I definitely have learned a difficult lesson about self care in the last year. I've learned how truly important it is. I've heard the analogy that it's like putting on the oxygen mask on yourself first so that you are able to help those around you but I'm Super Mom, I'll help everyone first then take care of myself. But guess what? That time never seemed to come.
When I was a stay home mom, I told myself that because I didn't bring in an income, that spending money and time on myself was frivolous and unnecessary, what did I need "me" time for? I was at home all day. Plus, do you know how much time it takes to take care of the needs of 8 children and a spouse?
When I started working full time, I decided that anything I wanted to do for myself meant more time away from my house and my children and my responsibilities there. I simply didn't have time for it. I gave up my acrylic nails and my bi-monthly housecleaning because they were frivolous, unnecessary and time consuming.

▶ _Task list_
A) Sum up the essay on self care in two sentences.
B) Carry on writing the essay on self care, picking up right after its last sentence.
The records that come next are separate material and have nothing to do with the essay on self care.

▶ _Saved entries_
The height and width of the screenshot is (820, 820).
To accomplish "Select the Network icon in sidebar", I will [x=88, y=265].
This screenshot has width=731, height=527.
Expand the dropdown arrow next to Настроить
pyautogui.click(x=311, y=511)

==

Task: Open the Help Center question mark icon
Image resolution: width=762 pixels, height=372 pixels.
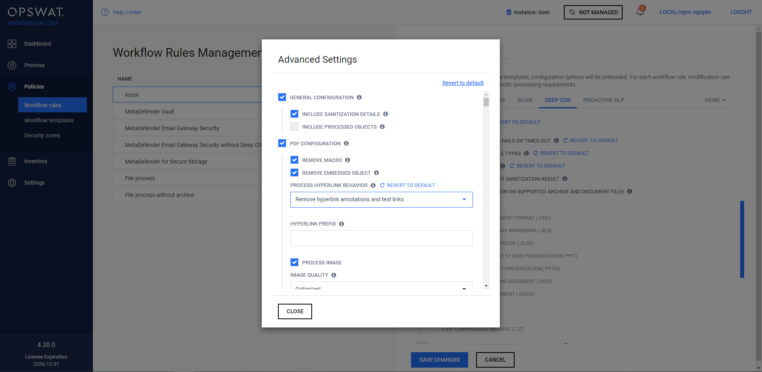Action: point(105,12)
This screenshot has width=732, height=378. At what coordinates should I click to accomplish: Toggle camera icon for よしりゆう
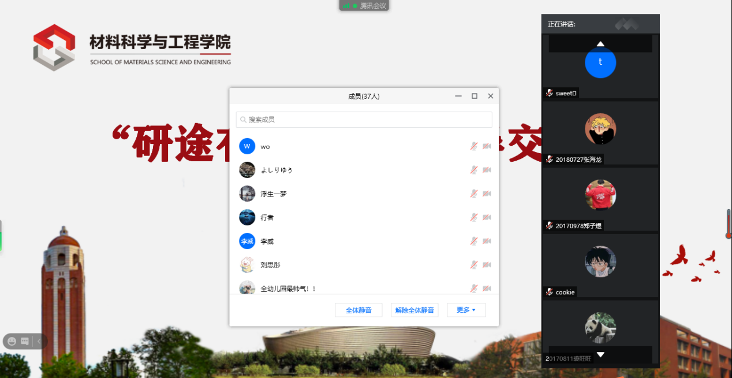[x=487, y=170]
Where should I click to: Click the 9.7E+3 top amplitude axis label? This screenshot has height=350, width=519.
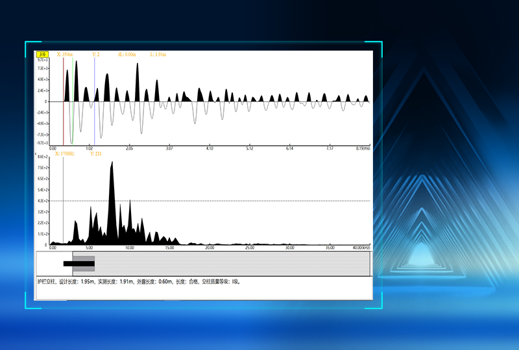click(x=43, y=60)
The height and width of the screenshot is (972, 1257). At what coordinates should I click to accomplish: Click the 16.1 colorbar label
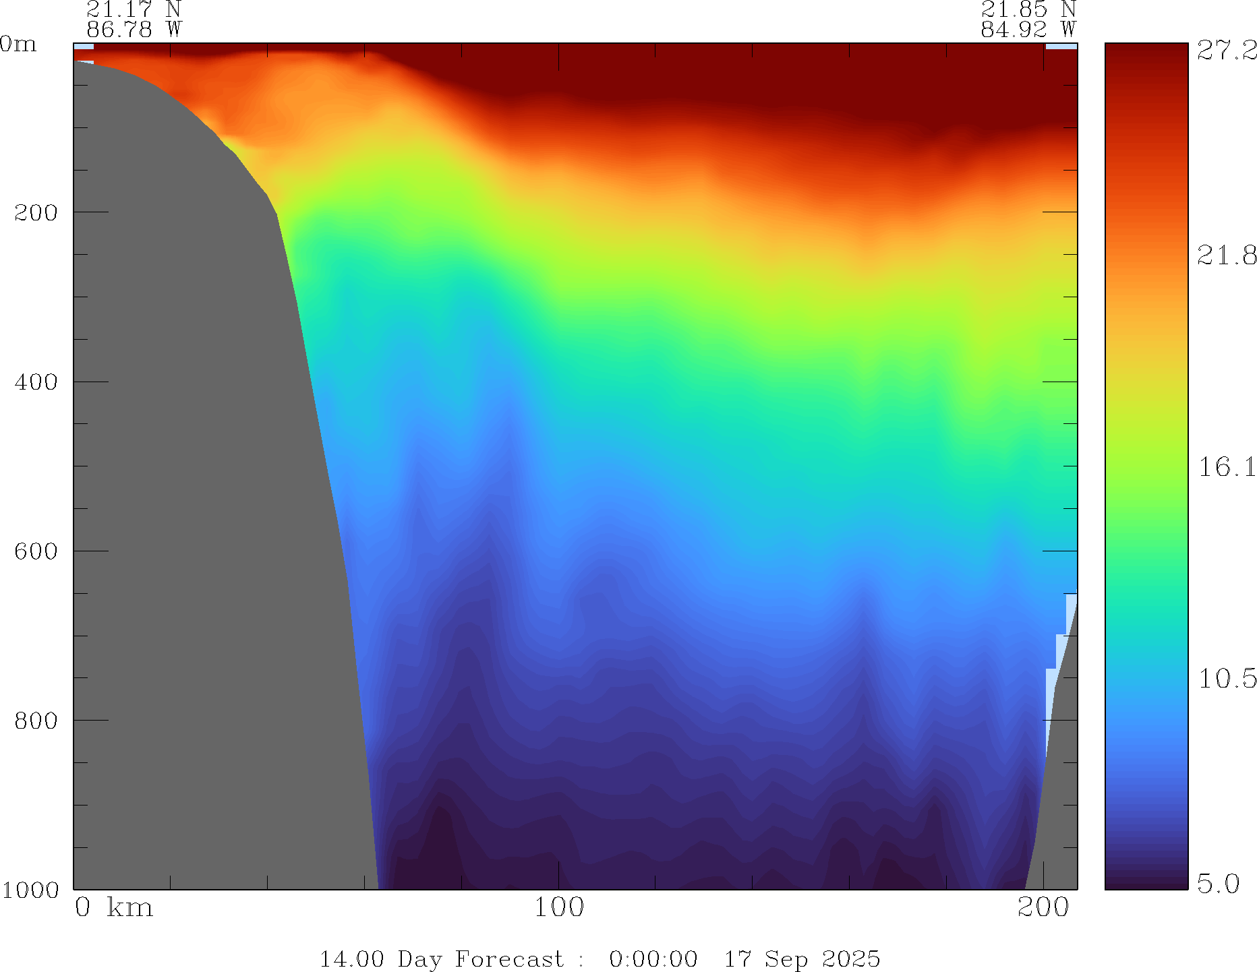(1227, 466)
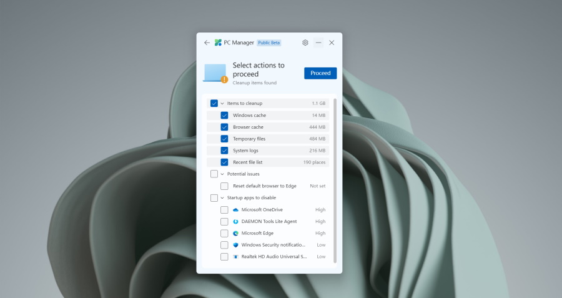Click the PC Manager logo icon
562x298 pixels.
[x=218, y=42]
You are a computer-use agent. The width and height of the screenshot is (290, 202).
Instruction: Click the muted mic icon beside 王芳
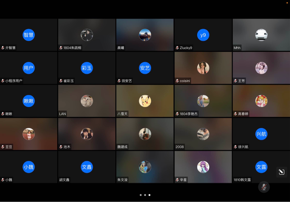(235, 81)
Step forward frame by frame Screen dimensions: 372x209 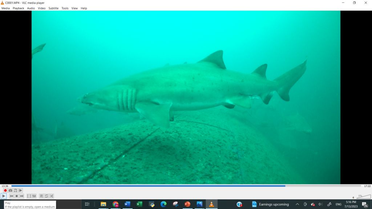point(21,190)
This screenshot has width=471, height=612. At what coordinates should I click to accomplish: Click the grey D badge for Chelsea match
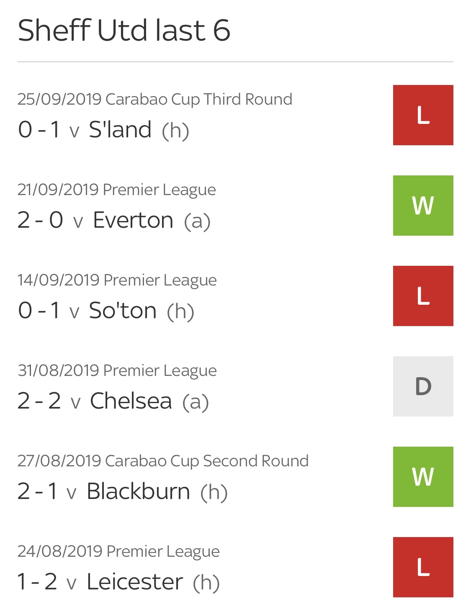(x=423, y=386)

---

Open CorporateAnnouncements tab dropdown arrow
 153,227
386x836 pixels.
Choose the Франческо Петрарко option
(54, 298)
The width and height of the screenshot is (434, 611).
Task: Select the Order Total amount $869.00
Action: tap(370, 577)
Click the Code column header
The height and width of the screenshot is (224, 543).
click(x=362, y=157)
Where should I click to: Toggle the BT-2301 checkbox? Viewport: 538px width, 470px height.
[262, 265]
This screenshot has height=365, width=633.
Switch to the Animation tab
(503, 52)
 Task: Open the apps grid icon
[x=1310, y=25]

▶ _Set of answers_
A) Over the last year, the writer learned a hard lesson about how truly important self care is, after always planning to help everyone else first and never finding the time. As a stay-at-home mom of 8 children, the writer saw spending money and time on herself as frivolous, and after starting full-time work, she gave up her acrylic nails and bi-monthly housecleaning as frivolous, unnecessary and time consuming.

B)
When I was diagnosed with anxiety and depression several months ago, I was determined to do what I should have been doing all along - self care. That isn't to mean that I didn't go out to lunch with my friends once in a while or I didn't have a date night with my husband regularly, but it always seemed like I was in a hurry to get to the next "thing" that needed done. None of my self care was purposeful and that's the point I want to make.
Self care looks different to everyone. My sister gets a massage and eats out every week or every other week then goes home and watches television. Some get their hair done, utilize retail therapy or go to the gym. None of those things are affordable for me at this point even though once or twice a year I like to splurge on a massage from Reflexology by Fry's (ask for Tyrell).
The last year has taught me that I need daily self care, especially little things. I need quiet time to read before every night, I need to exercise daily and I need to have a 44oz. Diet Pepsi with my breakfast. I also need to fuel myself with healthy food and water. When I watch television, I need to do something with my hands, like embroidery or a block game on my phone. During the summer, I need to be on the river as much as possible. This combination works for me.
It's been a roller coaster trying to figure out what my own needs are because I have spent the last almost three decades taking care of everyone else's needs before my own. I've finally learned to put on my own oxygen mask and I'm better for it.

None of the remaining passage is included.